Trevor watches the video once a week, he figures—maybe more often than that. It was the first time he saw his father cry. "Ever," Trevor said. "He's emotional, but he's not a crier."
Richard Williams made an exception after Trevor's Major League debut, the Pirates' 4-3 victory over the Cardinals on Sept. 7, 2016. Trevor met his family near PNC Park's home dugout. He kissed his wife, Jackie, who was holding their sleeping 11-month-old son, Isaac.
Then Richard stepped forward to hug his son. Trevor surprised his father, who was unable to contain his emotions, with the ball from his first Major League win. As Trevor retreated to the Pirates' clubhouse, Richard lamented to Jackie that he didn't take any pictures. The next day, they realized they didn't need any. The whole thing, captured on camera, went viral within hours.
What captured the Internet's attention? It was raw and relatable, emotional and unscripted. It was the best moment of Trevor's young career. It was a representation of baseball's impact, generations brought together by their love for the game and each other. But it was so much more than that. "It was a culmination of a lot of things," Richard said. "I remember looking at him and being so proud. And I was so happy to be alive." (Berry - mlb.com - 3/14/17)
Trevor's father, Richard, was raised by his mother in Chicago, where he grew up a diehard baseball fan and a Cubs supporter. He skipped a week of school in May 1970 to see Ernie Banks hit his 500th home run. His mother grounded him for life. "Then she said, about two weeks into it, 'Was it worth it?'" Richard recalled. "I said, 'Mom, it was so worth it.'"
He joined the Marines in 1974 and served until 1977. After receiving his undergraduate degree from Eastern Illinois University, he went to law school at Drake University in Iowa, and settled in San Diego. He's had Padres season tickets since 1991, and Trevor was born on April 25, 1992. Richard said he has pictures of Trevor in his car seat on the railing at Jack Murphy Stadium.
In 1997, Ken Caminiti wished Trevor a happy 5th birthday. The Williams family went to games whenever the Padres were in town, watching Tony Gwynn and Trevor Hoffman from right behind home plate.
"That's how I fell in love with baseball," Trevor said. "My dad encouraged me in that aspect, because he loved baseball. When you're around baseball this much, how can you not fall in love with it?"
Richard was never Trevor's coach, but he was his son's biggest fan. He was the baseball team's public-address announcer at Rancho Bernardo High School. When Trevor pitched on Friday nights for Arizona State University, Richard hit the road from San Diego to watch him pitch, then drove back through the night. In the summer of 2012, Trevor went to Cuba with the United States' Collegiate National Team.

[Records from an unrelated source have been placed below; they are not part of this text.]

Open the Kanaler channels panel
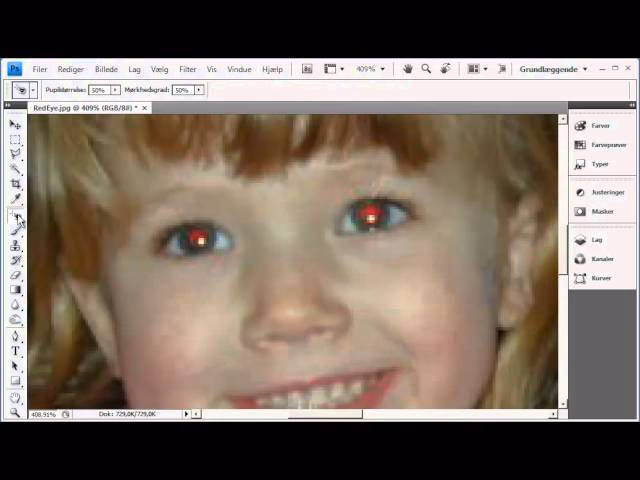Image resolution: width=640 pixels, height=480 pixels. click(601, 259)
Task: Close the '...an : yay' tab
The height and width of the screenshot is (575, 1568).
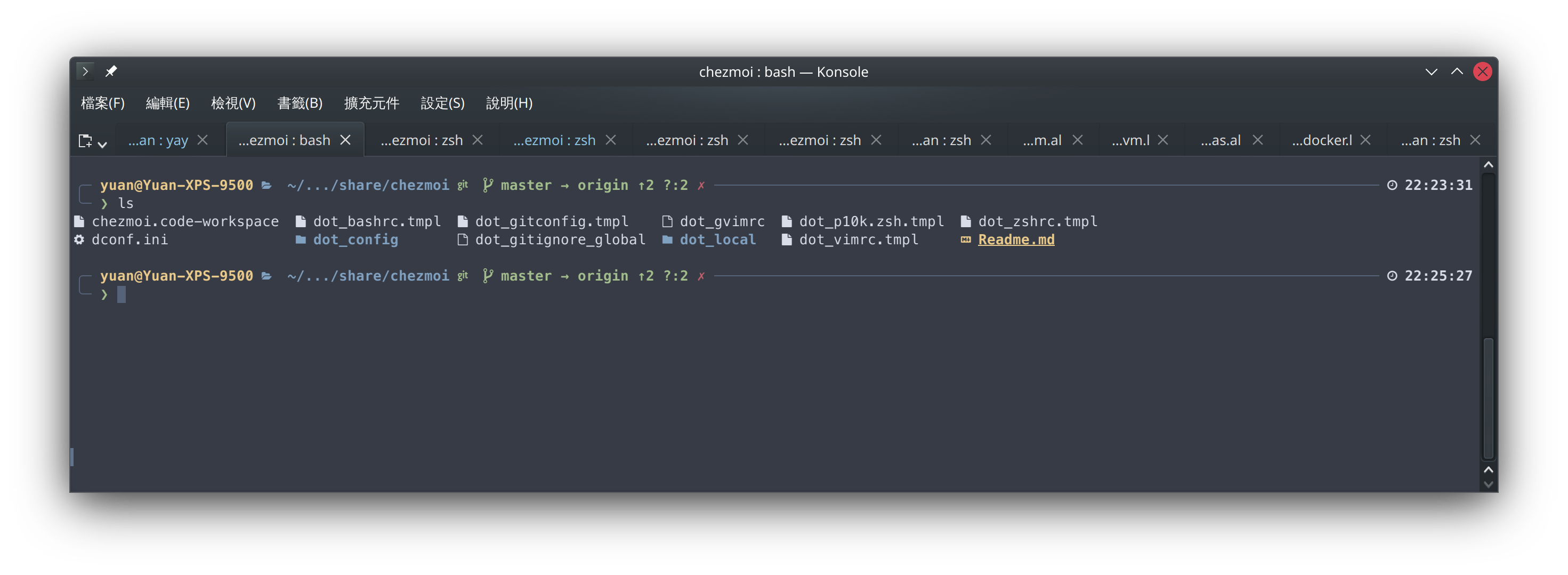Action: click(x=203, y=140)
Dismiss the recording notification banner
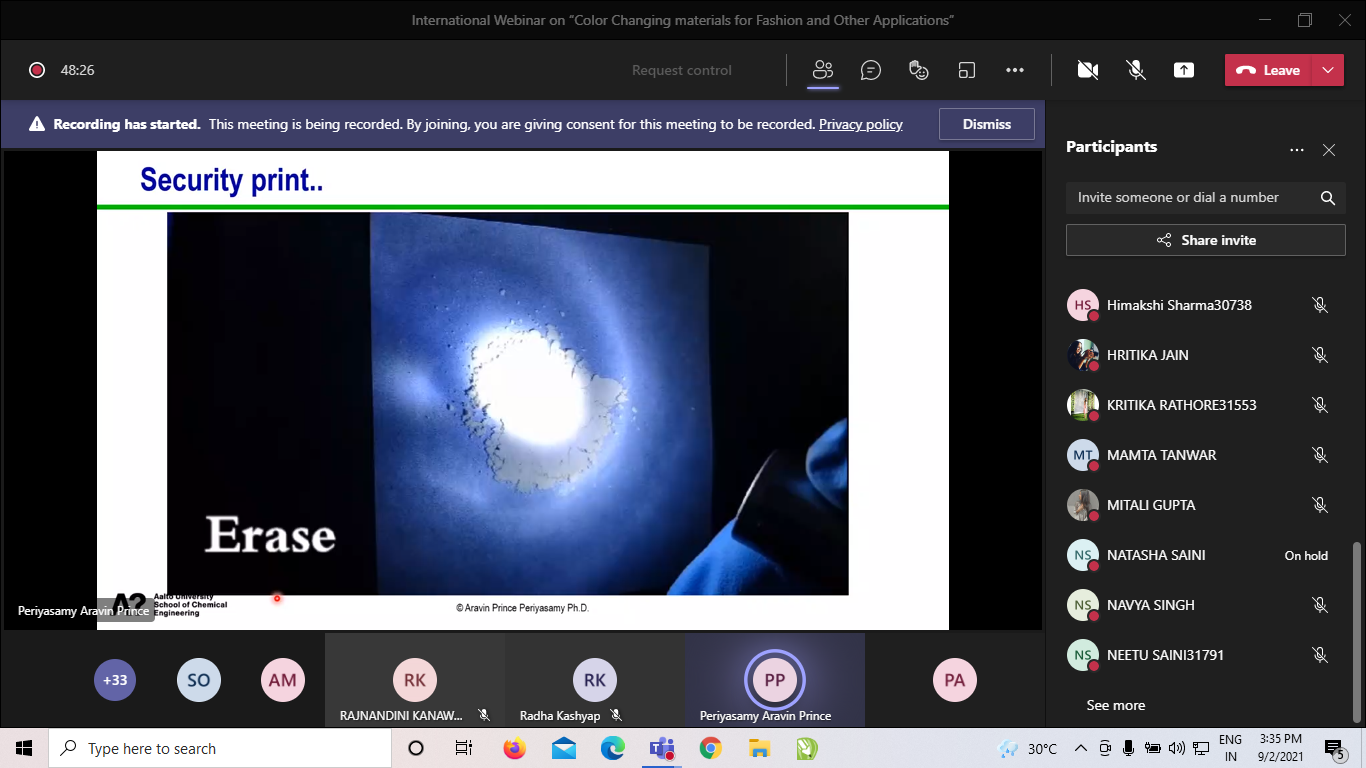The image size is (1366, 768). click(x=986, y=124)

Riding to the park, Trevor spotted his father's face amid the crowd of Cuban fans. The day before the trip began, Richard got a ticket.
"He just loved watching and didn't want to miss watching me play," said Williams. "My dad's always around baseball. Loves it."
In September 2016, when the Pirates promoted Trevor, Richard flew to Pittsburgh and waited for his son's debut. One day, three strong innings, and a Jung Ho Kang home run later, it became his first win. "How many guys get to watch their son in their first Major League game, first Major League win?" Richard asked. (Berry - mlb.com - 3/14/17)
Ten months before Trevor's father, Richard, lived every Little League dad's dream at PNC Park, seeing his son's Major League debut. He was advised to get his affairs in order, write letters to his children and draft a will. Doctors told him he had Stage 4 B-cell lymphoma. On Nov. 1, 2015, he was given 60-90 days to live. "My goal was to make it to Christmas that year," Richard said, "not to Spring Training."
Richard always made his children a priority, attending all of Trevor's games and his other sons' swim meets. He tried to live selflessly and make a difference, starting a fund for injured Marines and escorting them to Spring Training for years. He had no regrets. "You do some evaluations in a rather quick setting," Richard said. "When I was diagnosed, I said I've had a good life. I had a really good life. I wasn't sad—well, I was sad, but I had my priorities straight."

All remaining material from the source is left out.